** Trecho do texto **
^^^^^^^^^^^^^^^^

Um sistema de etiqueta (John Trusler, 1804): Duelos

Não é a primeira vez que vou trazer trechos desse livro do reverendo John Trusler aqui no blog (os outros posts estão aqui, aqui e aqui), e posso dizer que não será a última! rs! É um livro que foi publicado em 1804, onde o autor trata sobre diversos assuntos: etiqueta, galanteio, gastos, etc etc. E o tema de hoje é: duelos!

Quando eu comecei a me interessar mais pelos costumes da época dos romances que tanto amo, eu não conseguia entender os duelos. Não fazia o menor sentido para mim aquela história de atirar no ar e tudo o mais. Mas a verdade é que realmente não faz sentido! Os duelos não funcionavam como os duelos que vemos em filmes de faroeste (onde os combatentes andam, de costas um para o outro, e em determinado momento atiram ao mesmo tempo). No caso dos nossos duelos aqui (rs), o homem precisava ficar parado esperando que o outro atirasse nele. Loucura né?

Enfim, eu acho super interessante esses livrinhos de conduta que eram muito populares no fim do século XVIII e início do século XIX. Tem muita coisa maluca, é verdade, e muuuuita coisa que não faz e nem teria condição de fazer parte do nosso dia a dia, mas eu, particularmente, gosto de imaginar a vida das pessoas que estavam acostumadas a tantas regras e etc. Se bem que… o trecho que escolhi para traduzir hoje não é bem sobre regras sobre duelos, e sim uma crítica à conduta. Vamos lá?

DUELOS

O que eu poderia dizer dessa prática horrorosa? A forma mais favorável de se pronunciar sobre esse crime é dizer que, como no assassinato de um filho bastardo por sua mãe desgraçada, ele surge de um senso de vergonha e honra em seu perpetrador; mas continua sendo assassinato, pois nenhum fim justifica uma má conduta. “Nós não devemos praticar o mal, para que venha o bem”, diz São Paulo, “cuja condenação é justa”.

O duelista que mata seu antagonista para resguardar sua honra e evitar de ser rotulado como um covarde, não é menos criminoso do que a mulher que mata seu filho para preservar sua honra e esconder sua vergonha. Ambos são culpados de assassinato, e embora a lei estabeleça a morte como punição para este último crime, e apenas pisque para o primeiro, trabalhando com a ideia de legítima defesa, Deus, que enxerga mais do que os homens enxergam, irá punir os dois.

O que é esse senso de vergonha que o duelista teme? O desprezo de um grupo de imorais que se juntam em suas noções horríveis, pessoas que um bom homem irá desprezar, uma vez que eles opinam e se comportam de maneira a tornar o assassinato uma profissão.

Todo homem pode agir como um homem fora de si; pelo menos quando a raiva está em seu auge e a reflexão é deixada de lado. Mas na esperança de acabar com esses preconceitos perniciosos, e de salvar uma ou duas vidas no futuro, eu irei me aventurar a argumentar com meu jovem leitor, nos momentos calmos de consideração, quando ele me dá a honra de abrir meu livro e lê essa parte.

^^^^^^^^^^^^^^^^

** O que fazer **
**A)** Copie do texto sobre duelos o trecho que começa em "Enfim, eu acho" e segue até "conduta. Vamos lá?".
**B)** Segundo o texto sobre duelos, em que ano foi publicado o livro do reverendo John Trusler?
**C)** Dê continuidade ao texto sobre duelos a partir da última frase apresentada.

^^^^^^^^^^^^^^^^

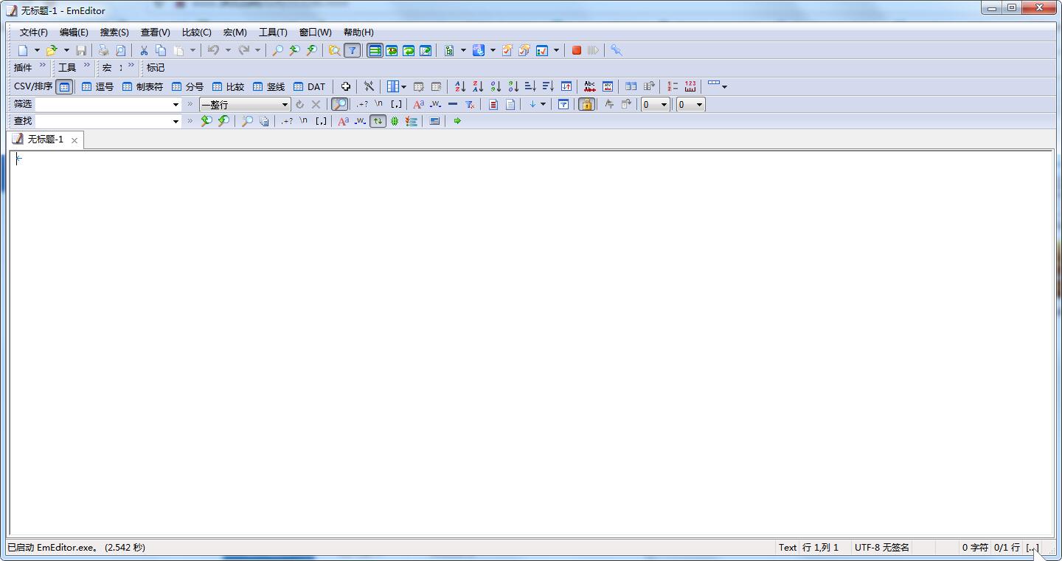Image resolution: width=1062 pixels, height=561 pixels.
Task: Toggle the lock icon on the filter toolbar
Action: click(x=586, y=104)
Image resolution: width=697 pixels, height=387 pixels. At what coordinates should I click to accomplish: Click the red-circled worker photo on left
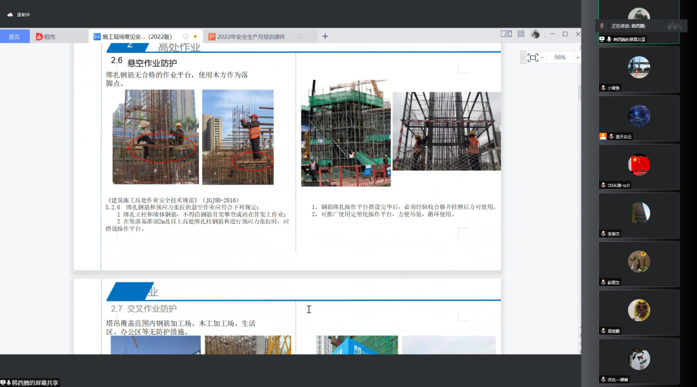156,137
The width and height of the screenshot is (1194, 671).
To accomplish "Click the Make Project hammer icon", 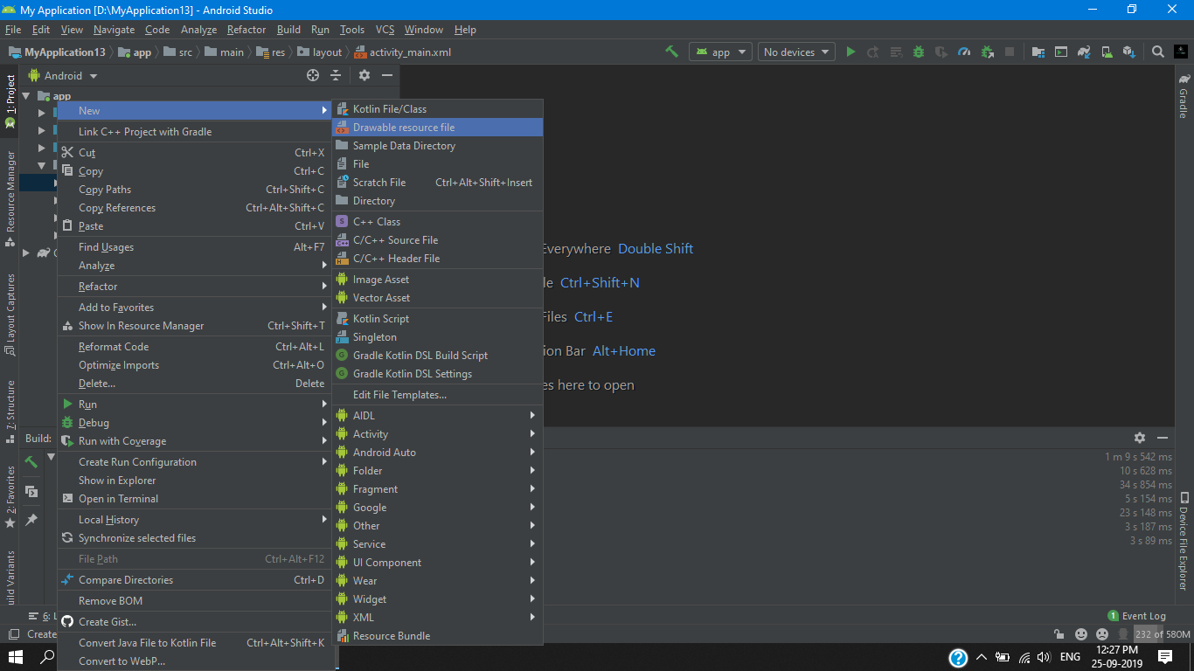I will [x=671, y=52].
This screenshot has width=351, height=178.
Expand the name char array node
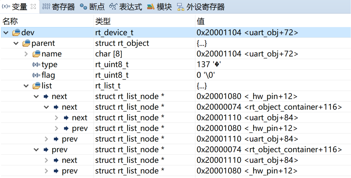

^^^^^^^^^^^^^^^^

** Respostas do exercício **
**A)**
Enfim, eu acho super interessante esses livrinhos de conduta que eram muito populares no fim do século XVIII e início do século XIX. Tem muita coisa maluca, é verdade, e muuuuita coisa que não faz e nem teria condição de fazer parte do nosso dia a dia, mas eu, particularmente, gosto de imaginar a vida das pessoas que estavam acostumadas a tantas regras e etc. Se bem que… o trecho que escolhi para traduzir hoje não é bem sobre regras sobre duelos, e sim uma crítica à conduta. Vamos lá?

**B)** Em 1804.

**C)**
Primeiro quero mostrar o absurdo que é a prática, e depois apontar como evitar que ela aconteça, sem a perda de honra e sem o medo de ser chamado de covarde por homens dotados de bom senso e virtude. Quanto às opiniões de outros homens, não vale a pena considerá-las. Um homem pode ser chamado tanto de covarde quanto de tolo.

Dizer que um homem corajoso não teme a morte é inútil; por uma boa causa, ele naturalmente irá arriscar sua vida, mas sem uma boa causa, ele tem todas as razões para temer a morte. A vida é a última estaca de um homem, e sejam nossas expectativas da vida terrena o que forem:

“Nós naturalmente tememos…

Ser, eu não sei o quê… eu não sei onde”.

A vida é desejável para todos os homens, e aquele que declara o contrário é um idiota e não será levado a sério:

“Ou por que a alma se retrai em si mesma e se assusta com a destruição?”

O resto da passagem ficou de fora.